Meridiana - The Roberson Project Blog
Meridiana is the blog for the Roberson Project on Slavery, Race, and Reconciliation.
Save Sewanee Black (Oral) History
Save Sewanee Black (Oral) History is a project funded in part through the generosity of the National Endowment for the Humanities (NEW) and of the friends of the Roberson Project on Slavery, Race, and Reconciliation. The project launched May 2019.
Save Sewanee Black History Heritage Trail
This trail tells the history of our town’s African American community. The mission of the trail project is to honor and preserve the memory of this Sewanee neighborhood and its residents.
Black Sewanee Digital Archive
The Save Sewanee Black History project launched in the spring of 2019 with the formation of an organizing committee of people with family ties to the historic Black neighborhoods, community members, and University faculty and staff from the Roberson Project on Slavery, Race, and Reconciliation.
Funded by a $12,000 Community Heritage Grant from the National Endowment for the Humanities, the committee organized two “digitization fairs” in 2019, the first on Memorial Day and the second on July 5th to collect and preserve local Black history.
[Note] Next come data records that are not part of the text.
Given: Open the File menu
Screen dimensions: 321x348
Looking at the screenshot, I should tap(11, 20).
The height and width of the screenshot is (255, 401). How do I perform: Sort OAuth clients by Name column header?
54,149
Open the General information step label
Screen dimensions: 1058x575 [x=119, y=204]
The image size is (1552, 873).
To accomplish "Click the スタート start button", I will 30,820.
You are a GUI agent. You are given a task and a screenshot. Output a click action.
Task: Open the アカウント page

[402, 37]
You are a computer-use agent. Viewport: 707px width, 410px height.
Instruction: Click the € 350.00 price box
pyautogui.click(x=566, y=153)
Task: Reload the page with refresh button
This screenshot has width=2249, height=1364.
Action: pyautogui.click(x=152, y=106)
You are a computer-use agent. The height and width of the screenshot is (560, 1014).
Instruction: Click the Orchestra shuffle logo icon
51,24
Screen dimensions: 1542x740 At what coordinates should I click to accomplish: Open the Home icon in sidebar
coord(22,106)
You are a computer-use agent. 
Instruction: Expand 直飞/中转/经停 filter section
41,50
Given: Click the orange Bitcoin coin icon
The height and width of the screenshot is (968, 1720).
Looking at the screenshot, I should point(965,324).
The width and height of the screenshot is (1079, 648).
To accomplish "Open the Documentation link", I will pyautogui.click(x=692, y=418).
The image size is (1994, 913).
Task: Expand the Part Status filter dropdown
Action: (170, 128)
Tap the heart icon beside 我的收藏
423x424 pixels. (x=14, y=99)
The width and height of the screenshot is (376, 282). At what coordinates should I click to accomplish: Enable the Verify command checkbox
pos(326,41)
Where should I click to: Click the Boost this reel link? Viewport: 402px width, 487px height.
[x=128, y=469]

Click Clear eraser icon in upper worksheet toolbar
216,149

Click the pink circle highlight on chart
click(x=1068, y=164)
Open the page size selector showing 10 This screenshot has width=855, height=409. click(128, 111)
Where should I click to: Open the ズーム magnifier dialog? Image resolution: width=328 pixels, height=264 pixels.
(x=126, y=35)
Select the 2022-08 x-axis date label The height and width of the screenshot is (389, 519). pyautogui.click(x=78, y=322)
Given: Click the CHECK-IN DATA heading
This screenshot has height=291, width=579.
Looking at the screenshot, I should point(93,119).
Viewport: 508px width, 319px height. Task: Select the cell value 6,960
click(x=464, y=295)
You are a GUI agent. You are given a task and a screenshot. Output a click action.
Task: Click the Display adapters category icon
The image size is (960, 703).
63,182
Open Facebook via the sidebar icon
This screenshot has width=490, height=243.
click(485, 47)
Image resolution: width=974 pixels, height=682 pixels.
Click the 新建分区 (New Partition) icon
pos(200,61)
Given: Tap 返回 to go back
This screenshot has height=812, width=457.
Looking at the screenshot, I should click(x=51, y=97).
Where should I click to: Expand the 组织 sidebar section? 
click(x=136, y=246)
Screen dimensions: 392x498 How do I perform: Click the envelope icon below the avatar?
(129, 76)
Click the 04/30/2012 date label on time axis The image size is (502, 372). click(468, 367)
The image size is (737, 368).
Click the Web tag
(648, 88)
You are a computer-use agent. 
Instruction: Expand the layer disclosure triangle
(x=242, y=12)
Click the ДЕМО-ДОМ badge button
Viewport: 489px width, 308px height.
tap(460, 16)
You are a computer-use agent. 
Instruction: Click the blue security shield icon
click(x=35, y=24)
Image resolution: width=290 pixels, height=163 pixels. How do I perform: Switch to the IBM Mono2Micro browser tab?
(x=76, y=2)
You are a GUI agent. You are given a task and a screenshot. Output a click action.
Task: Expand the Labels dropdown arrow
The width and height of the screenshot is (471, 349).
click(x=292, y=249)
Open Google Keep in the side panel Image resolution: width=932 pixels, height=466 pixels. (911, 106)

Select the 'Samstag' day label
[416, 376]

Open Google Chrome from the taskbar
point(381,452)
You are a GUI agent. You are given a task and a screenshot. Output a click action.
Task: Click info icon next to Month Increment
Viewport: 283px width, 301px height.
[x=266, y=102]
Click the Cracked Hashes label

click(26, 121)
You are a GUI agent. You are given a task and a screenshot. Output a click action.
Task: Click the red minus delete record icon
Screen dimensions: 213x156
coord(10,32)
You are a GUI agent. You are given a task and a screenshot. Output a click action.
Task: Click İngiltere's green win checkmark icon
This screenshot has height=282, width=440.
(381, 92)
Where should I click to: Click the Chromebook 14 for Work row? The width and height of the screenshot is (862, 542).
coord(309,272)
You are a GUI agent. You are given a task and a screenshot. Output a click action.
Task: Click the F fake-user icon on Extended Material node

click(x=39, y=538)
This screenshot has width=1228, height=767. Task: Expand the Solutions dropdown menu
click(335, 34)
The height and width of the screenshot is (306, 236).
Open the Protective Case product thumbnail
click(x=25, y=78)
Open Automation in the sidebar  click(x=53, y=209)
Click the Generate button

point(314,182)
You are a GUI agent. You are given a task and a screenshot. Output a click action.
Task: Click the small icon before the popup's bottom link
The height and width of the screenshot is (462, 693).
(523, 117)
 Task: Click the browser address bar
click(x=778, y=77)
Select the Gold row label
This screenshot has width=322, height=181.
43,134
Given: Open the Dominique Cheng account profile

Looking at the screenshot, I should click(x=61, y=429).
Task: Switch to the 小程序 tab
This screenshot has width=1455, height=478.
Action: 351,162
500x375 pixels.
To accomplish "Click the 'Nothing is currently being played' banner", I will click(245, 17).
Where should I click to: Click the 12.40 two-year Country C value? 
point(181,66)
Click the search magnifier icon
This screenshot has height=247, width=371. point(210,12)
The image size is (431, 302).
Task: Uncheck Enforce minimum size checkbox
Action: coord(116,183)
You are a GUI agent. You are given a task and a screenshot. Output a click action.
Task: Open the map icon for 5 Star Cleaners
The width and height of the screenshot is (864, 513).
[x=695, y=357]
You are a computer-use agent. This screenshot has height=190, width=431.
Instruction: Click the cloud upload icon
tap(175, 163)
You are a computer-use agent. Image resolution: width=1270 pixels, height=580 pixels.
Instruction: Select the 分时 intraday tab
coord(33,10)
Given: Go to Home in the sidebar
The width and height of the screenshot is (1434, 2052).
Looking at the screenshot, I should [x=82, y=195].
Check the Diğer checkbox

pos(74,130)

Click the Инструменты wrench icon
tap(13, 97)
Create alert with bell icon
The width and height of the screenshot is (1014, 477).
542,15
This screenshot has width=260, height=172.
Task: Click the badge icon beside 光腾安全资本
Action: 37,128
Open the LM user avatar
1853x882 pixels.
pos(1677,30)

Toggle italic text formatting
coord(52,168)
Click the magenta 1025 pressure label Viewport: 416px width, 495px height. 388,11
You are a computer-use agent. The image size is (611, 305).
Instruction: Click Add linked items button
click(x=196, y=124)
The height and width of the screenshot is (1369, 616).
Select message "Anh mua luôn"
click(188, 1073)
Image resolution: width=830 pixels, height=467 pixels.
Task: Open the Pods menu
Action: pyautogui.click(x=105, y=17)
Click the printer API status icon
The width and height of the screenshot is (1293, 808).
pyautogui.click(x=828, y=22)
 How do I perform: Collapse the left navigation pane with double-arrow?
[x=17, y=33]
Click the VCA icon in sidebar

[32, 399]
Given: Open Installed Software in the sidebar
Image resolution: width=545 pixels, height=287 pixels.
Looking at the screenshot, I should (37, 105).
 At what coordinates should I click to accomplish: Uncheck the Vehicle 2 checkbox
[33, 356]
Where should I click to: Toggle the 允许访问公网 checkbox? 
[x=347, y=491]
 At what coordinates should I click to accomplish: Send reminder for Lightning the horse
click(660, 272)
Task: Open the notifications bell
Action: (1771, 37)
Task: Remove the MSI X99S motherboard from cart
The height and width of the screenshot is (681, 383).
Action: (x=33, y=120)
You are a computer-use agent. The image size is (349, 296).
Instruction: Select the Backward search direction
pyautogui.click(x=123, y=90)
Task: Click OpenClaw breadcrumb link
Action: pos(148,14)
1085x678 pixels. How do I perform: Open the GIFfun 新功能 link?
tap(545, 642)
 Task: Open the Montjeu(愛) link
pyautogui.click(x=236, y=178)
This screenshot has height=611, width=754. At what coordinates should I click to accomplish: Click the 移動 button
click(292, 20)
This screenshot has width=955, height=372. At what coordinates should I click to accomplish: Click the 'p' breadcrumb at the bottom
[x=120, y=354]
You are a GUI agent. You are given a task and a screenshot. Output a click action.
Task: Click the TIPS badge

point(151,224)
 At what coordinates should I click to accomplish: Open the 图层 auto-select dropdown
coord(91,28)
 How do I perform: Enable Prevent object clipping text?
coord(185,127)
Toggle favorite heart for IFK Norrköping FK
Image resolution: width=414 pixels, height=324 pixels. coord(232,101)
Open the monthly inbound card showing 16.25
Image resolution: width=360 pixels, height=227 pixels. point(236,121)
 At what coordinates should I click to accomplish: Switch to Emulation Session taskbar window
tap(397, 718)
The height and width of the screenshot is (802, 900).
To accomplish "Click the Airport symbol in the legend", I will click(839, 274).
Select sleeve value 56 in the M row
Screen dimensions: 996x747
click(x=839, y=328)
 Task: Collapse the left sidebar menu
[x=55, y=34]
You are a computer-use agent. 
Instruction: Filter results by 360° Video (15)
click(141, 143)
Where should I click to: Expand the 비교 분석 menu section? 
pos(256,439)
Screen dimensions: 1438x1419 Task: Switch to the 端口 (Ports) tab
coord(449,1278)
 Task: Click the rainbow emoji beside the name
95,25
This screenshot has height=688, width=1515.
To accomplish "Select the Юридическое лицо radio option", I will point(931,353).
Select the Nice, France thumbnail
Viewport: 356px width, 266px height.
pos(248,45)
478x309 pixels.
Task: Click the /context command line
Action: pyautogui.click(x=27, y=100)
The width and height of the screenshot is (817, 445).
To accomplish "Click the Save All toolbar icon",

Tables were set up to scan photographs and other family keepsakes for inclusion in a digital archive. A “participatory mapping” station — a blown-up aerial photograph of Sewanee — invited those who had lived in the neighborhoods to tell and preserve their stories about the places that mattered to them on the Mountain. Thanks to the generosity of Ann and Doug Cameron, a snug and air-conditioned oral history booth operated out of the Cameron family RV, and a steady stream of people donated their life histories to the archive.
The digitization events were governed by what archival scholars call “post-custodial” models of collecting. Instead of institutional archives taking possession and ownership of the documents, photographs, and other items, the SSBH project made digital copies and then returned the actual photographs, postcards, and letters to their original owners. Each “donor” was given a thumb drive containing the digitized images and invited to allow SSBH to put a virtual copy of their keepsakes in an online archive. Most participants agreed to this arrangement, and it is because of their generosity that we are able to offer — to them and for them — this permanent and publicly accessible repository of the history of the people and places that mattered to them in their Sewanee.